Friday, September 9th, 2011

Changing the air filters in your furnace and air conditioner is an essential maintenance task. The benefits of having a fresh filter for the air circulating in your Fayetteville home are numerous. The better air quality is good for your respiratory health, fewer allergens permeate the air, your system runs more efficiently and you save money. So why is it so difficult to remember to replace those filters? To help prevent those issues, try some of these tips to remember your replacement schedule.

Set Reminders for Later

Think of the last time you inspected and replaced your air filter. Was it more than three months ago? Replace it now. Can’t remember? Replace it anyway. Go ahead; this post will wait. Now that you’ve taken care of that, set a reminder for three months from now. Try one of these systems to remind yourself:

  • Put it into your cell phone calendar.
  • Use a calendar application that sends email alerts to remind you.
  • Circle the day on your wall or desk calendar.

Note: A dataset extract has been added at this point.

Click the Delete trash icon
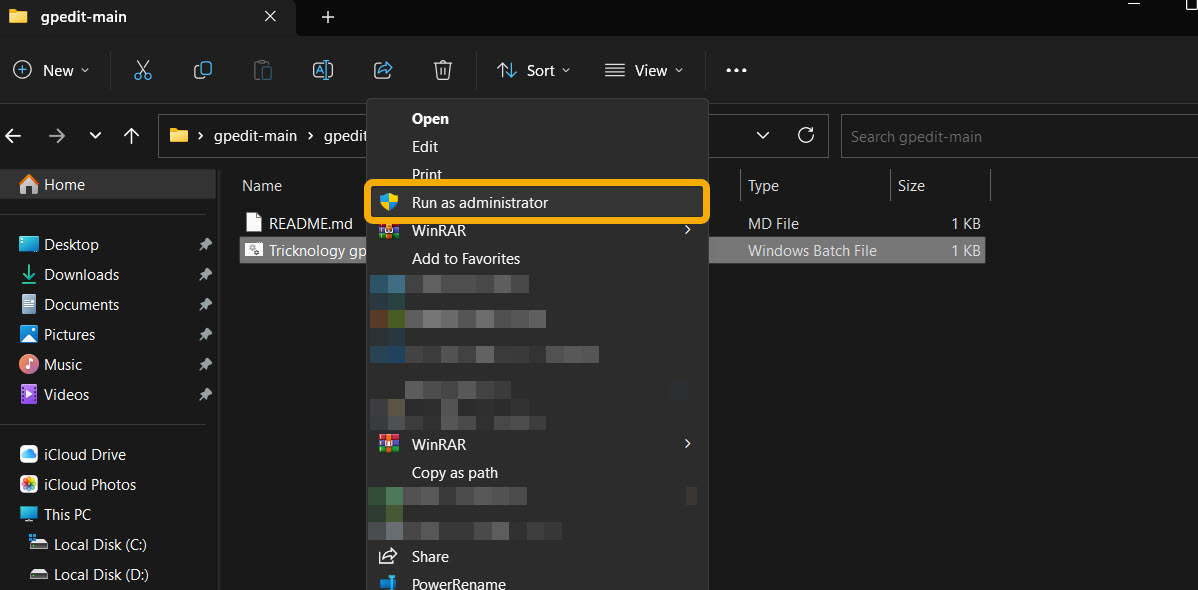Viewport: 1198px width, 590px height. click(442, 70)
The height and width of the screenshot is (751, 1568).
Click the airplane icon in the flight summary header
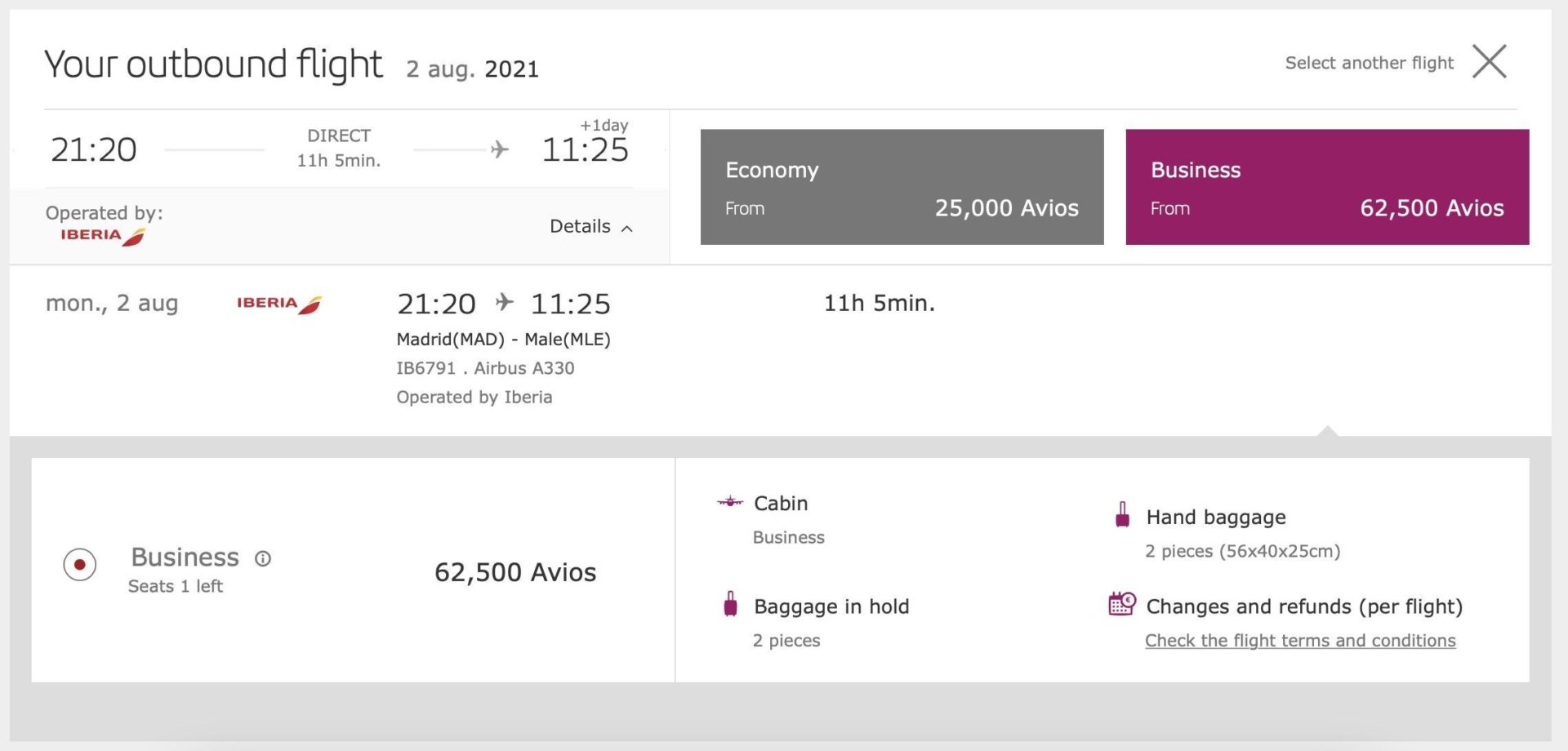point(500,149)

Whatever method works best for you, make sure to use it and stick to it. While you are at it, set monthly reminders to inspect the filters. The EPA recommends making the switch every three months, or whenever the filter is visibly dirty.

Make a Connection

If you don’t like to have reminders, or perhaps find yourself forgetting to even set the reminders, hope is not lost. Try scheduling filter changes to coincide with something you will remember, or putting it on the same day as other routine maintenance tasks. Here are some examples:

  • Make the day of the month the same as that of your birthday or anniversary. Bonus points if your birthday is June 25, since that combines with Christmas to take care of two replacements a year. Just remember March and September and you are all set!
  • Three months is about as often as cars need oil changes, so do both on the same day. Drove 3000 miles already? Time to change the furnace filter.
  • Schedule on a holiday. In the U.S., for example, Martin Luther King Day, Easter Sunday, the Fourth of July and Columbus Day are all approximately three months from one another.

The Failsafe

If all else fails, hire a professional to inspect and change the filters for you, and rely on his appointment keeping skills to make up for any memory lapses you may have. It will cost a bit more than DIY, but at least it will get done, and the maintenance will save you on the costs of wasted energy.